Vainement de timides efforts avaient été tentés pour créer des comptoirs au dehors. Sans y participer, le gouvernement s’était montré favorable, espérant que la colonisation fournirait un exutoire au paupérisme. Il avait laissé une société anonyme, la Compagnie belge de Colonisation, transporter en 1843 quelques malheureux à Santo-Thomas de Guatemala. L’année suivante huit cent soixante-onze émigrants avaient été débarqués. Mais le manque de ressources de ces pauvres gens, l’insalubrité du climat, les conditions déplorables de l’hygiène et de l’organisation n’avaient pas tardé à prouver l’inanité de l’entreprise. Du 6 mars 1844 au 1er novembre 1845, deux cent onze colons étaient morts de maladie et de misère et il fallut envoyer un bateau de l’État pour rapatrier les survivants. Quelques-uns seulement persistèrent, maintenant un semblant de vie à ce pauvre établissement. En 1859, sur le point de disparaître, il comptait encore une quarantaine d’émigrés. Le pays d’ailleurs s’était montré complètement indifférent aux projets de la Compagnie. Trois communes seulement avaient participé à la souscription ouverte pour constituer son capital. Une autre tentative en 1847 à l’embouchure du Rio-Nunez, sur la côte occidentale d’Afrique, ne réussit pas mieux. De toute évidence, l’idée « d’appliquer l’expatriation comme remède au paupérisme » était irréalisable. Les usines du Nord de la France suffisaient comme refuge aux travailleurs inoccupés. En 1848, elles employaient environ quatre-vingt-dix mille Belges[1].
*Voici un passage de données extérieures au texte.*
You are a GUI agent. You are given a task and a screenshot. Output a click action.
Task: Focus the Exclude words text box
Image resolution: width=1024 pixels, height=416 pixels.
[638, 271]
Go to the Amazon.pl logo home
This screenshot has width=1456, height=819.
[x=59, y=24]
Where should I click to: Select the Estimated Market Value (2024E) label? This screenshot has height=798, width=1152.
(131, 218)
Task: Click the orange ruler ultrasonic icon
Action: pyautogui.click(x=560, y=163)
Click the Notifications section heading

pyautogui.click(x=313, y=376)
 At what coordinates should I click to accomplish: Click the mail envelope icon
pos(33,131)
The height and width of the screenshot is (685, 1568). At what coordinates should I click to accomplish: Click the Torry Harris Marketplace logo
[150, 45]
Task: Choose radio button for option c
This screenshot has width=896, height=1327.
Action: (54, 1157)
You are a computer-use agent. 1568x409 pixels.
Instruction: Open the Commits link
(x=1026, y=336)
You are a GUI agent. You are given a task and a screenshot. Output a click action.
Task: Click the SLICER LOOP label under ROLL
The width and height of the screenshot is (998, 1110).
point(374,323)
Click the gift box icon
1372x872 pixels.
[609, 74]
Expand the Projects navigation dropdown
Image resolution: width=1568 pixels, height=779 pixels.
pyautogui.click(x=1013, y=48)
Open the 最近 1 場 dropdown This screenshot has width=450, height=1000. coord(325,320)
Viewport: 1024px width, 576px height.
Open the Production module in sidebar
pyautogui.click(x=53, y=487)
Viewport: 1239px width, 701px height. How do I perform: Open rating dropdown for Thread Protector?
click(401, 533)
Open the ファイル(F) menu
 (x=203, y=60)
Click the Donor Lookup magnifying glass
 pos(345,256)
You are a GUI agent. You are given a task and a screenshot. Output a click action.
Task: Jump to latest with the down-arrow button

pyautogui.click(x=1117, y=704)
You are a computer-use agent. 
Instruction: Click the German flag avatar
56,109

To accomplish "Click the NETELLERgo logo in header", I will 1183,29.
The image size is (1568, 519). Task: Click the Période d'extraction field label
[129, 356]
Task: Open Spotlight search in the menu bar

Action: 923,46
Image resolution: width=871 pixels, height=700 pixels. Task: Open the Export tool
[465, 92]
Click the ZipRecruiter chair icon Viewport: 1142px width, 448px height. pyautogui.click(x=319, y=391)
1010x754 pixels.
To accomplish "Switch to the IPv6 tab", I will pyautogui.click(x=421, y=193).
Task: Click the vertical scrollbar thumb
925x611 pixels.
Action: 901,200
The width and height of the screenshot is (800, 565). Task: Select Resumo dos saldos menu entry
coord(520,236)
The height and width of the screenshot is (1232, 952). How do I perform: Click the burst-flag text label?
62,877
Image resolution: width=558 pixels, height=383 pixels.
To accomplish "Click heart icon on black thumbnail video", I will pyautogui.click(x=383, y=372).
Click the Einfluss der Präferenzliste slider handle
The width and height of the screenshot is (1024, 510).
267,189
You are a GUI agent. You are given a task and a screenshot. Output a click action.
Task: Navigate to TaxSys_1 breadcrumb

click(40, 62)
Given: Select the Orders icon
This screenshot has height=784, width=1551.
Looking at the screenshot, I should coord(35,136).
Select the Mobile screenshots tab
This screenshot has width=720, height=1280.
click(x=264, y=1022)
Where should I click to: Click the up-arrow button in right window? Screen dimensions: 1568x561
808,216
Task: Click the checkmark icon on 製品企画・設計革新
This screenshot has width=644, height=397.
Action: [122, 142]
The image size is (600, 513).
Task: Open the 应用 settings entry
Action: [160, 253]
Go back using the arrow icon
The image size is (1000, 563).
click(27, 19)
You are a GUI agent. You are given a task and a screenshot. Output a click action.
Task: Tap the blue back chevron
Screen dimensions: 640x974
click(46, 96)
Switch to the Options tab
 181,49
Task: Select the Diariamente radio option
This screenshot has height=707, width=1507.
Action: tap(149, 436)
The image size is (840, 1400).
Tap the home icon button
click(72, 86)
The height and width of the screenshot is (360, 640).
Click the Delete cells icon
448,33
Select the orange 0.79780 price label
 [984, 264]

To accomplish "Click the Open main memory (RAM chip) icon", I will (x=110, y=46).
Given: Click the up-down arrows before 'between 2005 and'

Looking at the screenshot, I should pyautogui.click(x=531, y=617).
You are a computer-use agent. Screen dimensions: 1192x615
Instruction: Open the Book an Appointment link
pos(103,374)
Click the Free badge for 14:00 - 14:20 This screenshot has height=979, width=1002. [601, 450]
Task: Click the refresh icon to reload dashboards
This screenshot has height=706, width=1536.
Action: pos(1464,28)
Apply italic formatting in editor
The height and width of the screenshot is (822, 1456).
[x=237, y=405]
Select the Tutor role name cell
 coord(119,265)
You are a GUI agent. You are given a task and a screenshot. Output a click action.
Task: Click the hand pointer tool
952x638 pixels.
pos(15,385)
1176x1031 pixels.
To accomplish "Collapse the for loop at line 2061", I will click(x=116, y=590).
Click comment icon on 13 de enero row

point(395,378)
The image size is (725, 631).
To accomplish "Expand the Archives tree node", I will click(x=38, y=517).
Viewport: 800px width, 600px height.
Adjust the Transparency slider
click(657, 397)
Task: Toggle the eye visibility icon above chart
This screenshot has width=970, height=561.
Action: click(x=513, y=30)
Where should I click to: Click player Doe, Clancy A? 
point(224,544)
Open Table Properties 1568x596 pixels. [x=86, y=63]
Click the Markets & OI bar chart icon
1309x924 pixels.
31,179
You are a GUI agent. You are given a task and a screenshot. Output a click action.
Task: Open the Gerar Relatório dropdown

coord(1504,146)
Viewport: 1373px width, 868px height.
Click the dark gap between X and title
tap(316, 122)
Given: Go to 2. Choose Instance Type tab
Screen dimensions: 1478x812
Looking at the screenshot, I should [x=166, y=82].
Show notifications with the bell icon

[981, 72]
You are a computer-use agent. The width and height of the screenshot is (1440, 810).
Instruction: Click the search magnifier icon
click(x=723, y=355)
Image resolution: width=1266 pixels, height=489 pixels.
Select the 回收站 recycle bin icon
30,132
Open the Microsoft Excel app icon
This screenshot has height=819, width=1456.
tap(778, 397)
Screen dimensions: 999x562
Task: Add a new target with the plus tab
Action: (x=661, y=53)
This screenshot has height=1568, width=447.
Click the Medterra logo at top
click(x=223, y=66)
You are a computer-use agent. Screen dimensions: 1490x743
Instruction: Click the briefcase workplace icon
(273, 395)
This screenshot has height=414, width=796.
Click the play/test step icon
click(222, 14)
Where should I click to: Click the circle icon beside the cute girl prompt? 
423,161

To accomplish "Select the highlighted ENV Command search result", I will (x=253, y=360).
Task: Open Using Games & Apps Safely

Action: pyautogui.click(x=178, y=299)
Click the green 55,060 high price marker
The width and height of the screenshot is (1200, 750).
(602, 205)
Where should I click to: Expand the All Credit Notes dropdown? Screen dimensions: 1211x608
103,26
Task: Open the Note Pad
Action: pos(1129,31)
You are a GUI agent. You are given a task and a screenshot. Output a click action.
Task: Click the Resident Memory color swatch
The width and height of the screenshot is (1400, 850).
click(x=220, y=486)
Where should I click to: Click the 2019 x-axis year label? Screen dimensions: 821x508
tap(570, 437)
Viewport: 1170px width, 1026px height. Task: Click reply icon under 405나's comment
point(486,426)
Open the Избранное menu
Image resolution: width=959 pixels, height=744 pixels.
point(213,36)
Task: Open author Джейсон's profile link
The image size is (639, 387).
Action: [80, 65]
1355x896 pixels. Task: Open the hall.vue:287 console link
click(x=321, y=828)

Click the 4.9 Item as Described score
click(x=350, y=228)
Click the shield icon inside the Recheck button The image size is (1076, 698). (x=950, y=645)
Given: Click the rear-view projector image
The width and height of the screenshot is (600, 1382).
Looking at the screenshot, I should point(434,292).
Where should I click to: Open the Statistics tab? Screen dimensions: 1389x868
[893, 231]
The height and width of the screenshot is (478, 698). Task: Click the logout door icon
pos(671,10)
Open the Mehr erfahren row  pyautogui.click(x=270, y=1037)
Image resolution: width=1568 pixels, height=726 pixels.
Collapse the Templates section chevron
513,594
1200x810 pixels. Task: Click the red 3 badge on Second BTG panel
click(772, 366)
  1. Sur ces premières tentatives de colonisation, voy. l’Exposé de la Situation du Royaume de 1841-1850, p. 44 et suiv. ; De Lannoy. La question coloniale en Belgique de 1830 à 1840 (Mélanges Moeller, t. II, p. 556 et suiv.) ; L. Hymans, Histoire Parlementaire, t. II, pp. 244, 371, 815 ; t. III, p. 470 ; O. Petitjean, Les tentatives de colonisation faites sous le règne de Léopold Ier dans La Belgique en 1930 ; Ch. Maroy, La Colonie de Santo-Thomas de Guatemala et La Colonie belge du Rio Nunez (Bulletin d’Études de l’École supérieure de Commerce Saint-Ignace d’Anvers, 1926 et 1930).